I am trying to implement an FIR filter in Verilog. I have predetermined the coefficients in MATLAB. But I am not sure whether the registers will propagate properly with this code.
module fir_filter(
input clock,
input reset,
input wire[15:0] input_sample,
output reg[15:0] output_sample);
parameter N = 13;
reg signed[15:0] coeffs[12:0];
reg [15:0] holderBefore[12:0];
wire [15:0] toAdd[12:0];
always @(*)
begin
coeffs[0]=6375;
coeffs[1]=1;
coeffs[2]=-3656;
coeffs[3]=3;
coeffs[4]=4171;
coeffs[5]=4;
coeffs[6]=28404;
coeffs[7]=4;
coeffs[8]=4171;
coeffs[9]=3;
coeffs[10]=-3656;
coeffs[11]=1;
coeffs[12]=6375;
end
genvar i;
generate
for (i=0; i<N; i=i+1)
begin: mult
multiplier mult1(
.dataa(coeffs[i]),
.datab(holderBefore[i]),
.result(toAdd[i]));
end
endgenerate
always @(posedge clock or posedge reset)
begin
if(reset)
begin
holderBefore[12] <= 0;
holderBefore[11] <= 0;
holderBefore[10] <= 0;
holderBefore[9] <= 0;
holderBefore[8] <= 0;
holderBefore[7] <= 0;
holderBefore[6] <= 0;
holderBefore[5] <= 0;
holderBefore[4] <= 0;
holderBefore[3] <= 0;
holderBefore[2] <= 0;
holderBefore[1] <= 0;
holderBefore[0] <= 0;
output_sample <= 0;
end
else
begin
holderBefore[12] <= holderBefore[11];
holderBefore[11] <= holderBefore[10];
holderBefore[10] <= holderBefore[9];
holderBefore[9] <= holderBefore[8];
holderBefore[8] <= holderBefore[7];
holderBefore[7] <= holderBefore[6];
holderBefore[6] <= holderBefore[5];
holderBefore[5] <= holderBefore[4];
holderBefore[4] <= holderBefore[3];
holderBefore[3] <= holderBefore[2];
holderBefore[2] <= holderBefore[1];
holderBefore[1] <= holderBefore[0];
holderBefore[0] <= input_sample;
output_sample <= (input_sample + toAdd[0] + toAdd[1] +
toAdd[2] + toAdd[3] + toAdd[4] + toAdd[5] +
toAdd[6] + toAdd[7] + toAdd[8] + toAdd[9] +
toAdd[10] + toAdd[11] + toAdd[12]);
end
end
endmodule
Is this the best way to implement this? is there a better way to do the addition?

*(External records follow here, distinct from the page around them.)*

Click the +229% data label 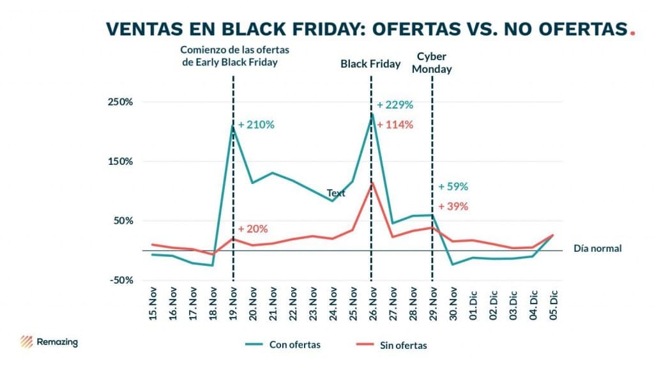click(x=395, y=105)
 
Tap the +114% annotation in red click(x=395, y=125)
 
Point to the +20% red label click(x=252, y=229)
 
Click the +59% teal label click(x=453, y=187)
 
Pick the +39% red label click(x=453, y=206)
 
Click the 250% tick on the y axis click(x=120, y=102)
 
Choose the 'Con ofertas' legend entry click(x=283, y=344)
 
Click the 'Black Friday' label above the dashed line click(x=370, y=64)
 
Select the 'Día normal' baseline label click(x=597, y=249)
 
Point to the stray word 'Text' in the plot click(x=336, y=192)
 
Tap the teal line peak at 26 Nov click(x=371, y=114)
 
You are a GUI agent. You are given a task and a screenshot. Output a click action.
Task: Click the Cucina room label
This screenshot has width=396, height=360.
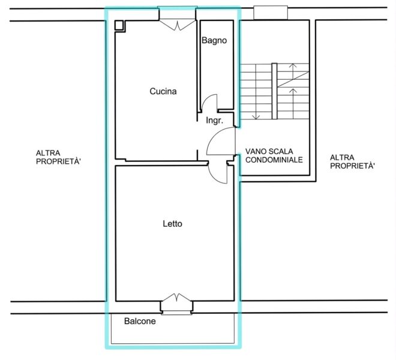163,91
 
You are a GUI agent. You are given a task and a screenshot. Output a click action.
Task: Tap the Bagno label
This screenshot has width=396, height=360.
214,40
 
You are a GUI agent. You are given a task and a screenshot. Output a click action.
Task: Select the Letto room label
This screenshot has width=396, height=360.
172,224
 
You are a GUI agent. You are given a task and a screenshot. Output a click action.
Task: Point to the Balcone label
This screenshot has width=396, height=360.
140,322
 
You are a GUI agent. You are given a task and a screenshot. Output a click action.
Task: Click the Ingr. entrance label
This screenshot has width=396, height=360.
215,121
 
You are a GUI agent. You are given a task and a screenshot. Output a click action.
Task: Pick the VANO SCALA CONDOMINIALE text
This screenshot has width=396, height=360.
274,155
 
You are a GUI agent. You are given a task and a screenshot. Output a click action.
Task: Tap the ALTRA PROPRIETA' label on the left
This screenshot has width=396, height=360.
58,157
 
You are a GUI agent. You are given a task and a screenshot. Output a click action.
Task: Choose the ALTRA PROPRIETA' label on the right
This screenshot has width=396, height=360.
353,161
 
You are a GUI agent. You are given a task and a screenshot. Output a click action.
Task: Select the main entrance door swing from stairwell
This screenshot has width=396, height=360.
214,136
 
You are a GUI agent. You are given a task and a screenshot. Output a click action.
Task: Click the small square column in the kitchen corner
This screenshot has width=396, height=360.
119,25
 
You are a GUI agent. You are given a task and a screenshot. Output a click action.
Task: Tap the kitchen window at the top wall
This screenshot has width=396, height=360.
177,13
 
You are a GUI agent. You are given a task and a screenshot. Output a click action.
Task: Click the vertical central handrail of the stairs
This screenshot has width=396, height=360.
274,91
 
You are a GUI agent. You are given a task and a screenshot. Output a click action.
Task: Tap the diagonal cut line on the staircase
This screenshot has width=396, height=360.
293,79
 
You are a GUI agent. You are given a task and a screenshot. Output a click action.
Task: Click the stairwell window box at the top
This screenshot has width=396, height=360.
271,13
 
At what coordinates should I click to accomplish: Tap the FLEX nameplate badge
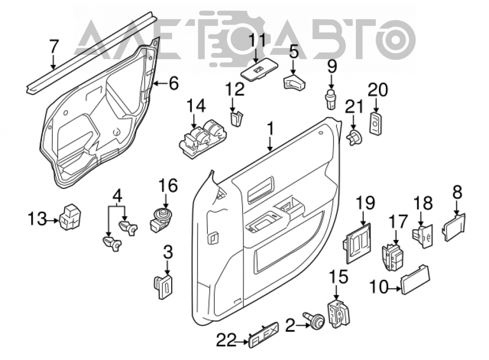pyautogui.click(x=264, y=335)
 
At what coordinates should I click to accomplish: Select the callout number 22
pyautogui.click(x=226, y=342)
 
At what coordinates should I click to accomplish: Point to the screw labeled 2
pyautogui.click(x=315, y=320)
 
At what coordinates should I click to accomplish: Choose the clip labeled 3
pyautogui.click(x=163, y=285)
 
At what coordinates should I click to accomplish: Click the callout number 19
pyautogui.click(x=365, y=203)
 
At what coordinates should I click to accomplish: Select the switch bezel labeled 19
pyautogui.click(x=357, y=243)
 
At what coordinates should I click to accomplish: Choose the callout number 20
pyautogui.click(x=378, y=90)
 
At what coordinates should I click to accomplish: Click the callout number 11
pyautogui.click(x=257, y=41)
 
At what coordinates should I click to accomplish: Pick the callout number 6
pyautogui.click(x=173, y=83)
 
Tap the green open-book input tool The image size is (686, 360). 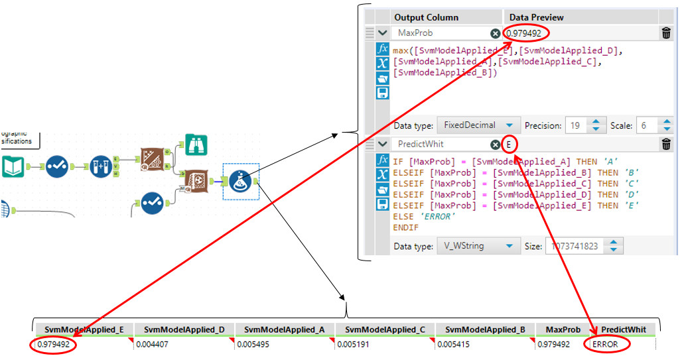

Any help is greatly appreciated!
Also resources that would help are also greatly appreciated.
Best Answer
Area and power efficient FIR/IIR filters are the holy grail for some.
Using generate statements you have instantiated 13 multipliers. Multipliers take up quite a lot of area. It is common to only instantiate one and time multiplex it (TDM). In this case supply a clock (tick) 13 times faster than the required output rate.
Your adder chain while looking valid again is going to be very big and could lead to timing problems as there could be very long ripple chains. Breaking this down over multiple cycles might result in lower area and power.
If you combine the multiplication of a sample with the addition you will have a more typical MAC architecture (Multiply Accumulate).
I would also avoid initialising constants in an
always @*
as no right hand sides of arguments change this may not trigger the sensitivity list.For these I would use
localparams
, or if going down the TDM route I would create a Look up table (LUT).